Tate no Yuusha Vol 1 Chapter 14 (Indonesia)

From Baka-Tsuki
Jump to navigation Jump to search

Mengambil Nyawa[edit]

Keluar dari padang rumput, kami tiba di perbatasan antara pegunungan dan hutan.

Kemampuan bertarung Raphtalia sudah meningkat pesat berkat pengalamannya, dan gerakannya juga sudah semakin mahir.

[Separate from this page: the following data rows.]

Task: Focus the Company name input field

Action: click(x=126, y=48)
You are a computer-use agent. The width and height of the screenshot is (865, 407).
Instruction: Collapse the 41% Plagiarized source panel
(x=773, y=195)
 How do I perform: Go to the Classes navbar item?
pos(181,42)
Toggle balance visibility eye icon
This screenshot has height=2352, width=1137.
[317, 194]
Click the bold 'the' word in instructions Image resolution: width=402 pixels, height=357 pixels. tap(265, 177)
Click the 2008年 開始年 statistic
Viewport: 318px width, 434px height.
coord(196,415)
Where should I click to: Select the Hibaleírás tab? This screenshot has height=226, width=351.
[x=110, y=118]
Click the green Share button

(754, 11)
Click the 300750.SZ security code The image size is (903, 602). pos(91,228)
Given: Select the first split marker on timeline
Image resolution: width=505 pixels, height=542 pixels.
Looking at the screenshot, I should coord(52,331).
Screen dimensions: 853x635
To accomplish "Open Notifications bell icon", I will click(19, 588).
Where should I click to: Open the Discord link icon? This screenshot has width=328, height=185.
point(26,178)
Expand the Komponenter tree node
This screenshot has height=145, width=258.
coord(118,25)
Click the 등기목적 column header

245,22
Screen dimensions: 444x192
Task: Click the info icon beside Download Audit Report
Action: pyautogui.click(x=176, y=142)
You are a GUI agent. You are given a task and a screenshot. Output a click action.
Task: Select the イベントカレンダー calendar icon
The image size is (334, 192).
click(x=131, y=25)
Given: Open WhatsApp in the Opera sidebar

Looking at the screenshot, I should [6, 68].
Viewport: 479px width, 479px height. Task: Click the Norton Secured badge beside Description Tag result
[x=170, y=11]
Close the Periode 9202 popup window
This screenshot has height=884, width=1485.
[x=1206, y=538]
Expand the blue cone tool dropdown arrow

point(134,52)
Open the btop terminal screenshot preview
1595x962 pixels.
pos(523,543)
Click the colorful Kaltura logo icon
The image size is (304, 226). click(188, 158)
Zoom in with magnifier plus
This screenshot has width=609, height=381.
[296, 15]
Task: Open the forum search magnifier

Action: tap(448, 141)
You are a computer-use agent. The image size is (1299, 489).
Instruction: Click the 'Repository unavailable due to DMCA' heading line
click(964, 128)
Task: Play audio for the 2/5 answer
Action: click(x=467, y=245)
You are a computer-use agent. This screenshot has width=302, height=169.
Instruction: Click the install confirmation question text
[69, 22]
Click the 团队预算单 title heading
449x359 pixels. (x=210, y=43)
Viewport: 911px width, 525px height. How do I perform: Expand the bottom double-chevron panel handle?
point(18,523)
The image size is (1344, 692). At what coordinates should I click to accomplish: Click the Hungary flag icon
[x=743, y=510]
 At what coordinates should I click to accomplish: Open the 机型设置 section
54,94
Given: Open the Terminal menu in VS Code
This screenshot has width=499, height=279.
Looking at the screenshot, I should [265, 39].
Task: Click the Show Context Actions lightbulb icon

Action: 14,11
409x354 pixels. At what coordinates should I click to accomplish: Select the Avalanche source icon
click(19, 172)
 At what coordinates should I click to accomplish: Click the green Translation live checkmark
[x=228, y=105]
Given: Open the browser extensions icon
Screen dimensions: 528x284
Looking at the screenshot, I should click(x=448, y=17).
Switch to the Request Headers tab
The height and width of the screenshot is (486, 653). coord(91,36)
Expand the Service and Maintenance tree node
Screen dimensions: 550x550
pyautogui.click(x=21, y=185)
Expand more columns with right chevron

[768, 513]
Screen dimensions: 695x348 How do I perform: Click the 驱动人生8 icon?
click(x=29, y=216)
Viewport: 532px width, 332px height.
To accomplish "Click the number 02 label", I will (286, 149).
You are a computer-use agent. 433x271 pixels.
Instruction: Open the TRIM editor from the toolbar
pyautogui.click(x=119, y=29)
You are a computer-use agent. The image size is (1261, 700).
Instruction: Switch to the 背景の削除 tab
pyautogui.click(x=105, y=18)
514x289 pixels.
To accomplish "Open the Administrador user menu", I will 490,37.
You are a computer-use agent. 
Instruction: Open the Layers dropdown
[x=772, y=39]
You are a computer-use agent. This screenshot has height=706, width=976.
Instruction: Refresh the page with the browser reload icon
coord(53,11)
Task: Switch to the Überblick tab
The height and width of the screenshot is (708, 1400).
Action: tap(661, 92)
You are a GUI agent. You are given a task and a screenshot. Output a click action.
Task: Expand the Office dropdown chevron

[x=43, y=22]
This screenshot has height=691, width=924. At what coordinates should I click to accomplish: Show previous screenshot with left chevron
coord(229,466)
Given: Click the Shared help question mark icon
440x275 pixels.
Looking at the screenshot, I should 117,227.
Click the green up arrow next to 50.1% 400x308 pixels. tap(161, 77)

Pencarian tanaman obat kami berjalan mulus. Monster-monster terus berdatangan dan memberi kami exp, sementara tas kami sudah dipenuhi oleh barang-barang yang kami dapatkan.

Tapi kemudian ‘itu’ terjadi.

Sebelumnya kami hanya bertarung dengan monster yang tidak hidup, tapi sekarang akhirnya kami bertemu dengan monster binatang.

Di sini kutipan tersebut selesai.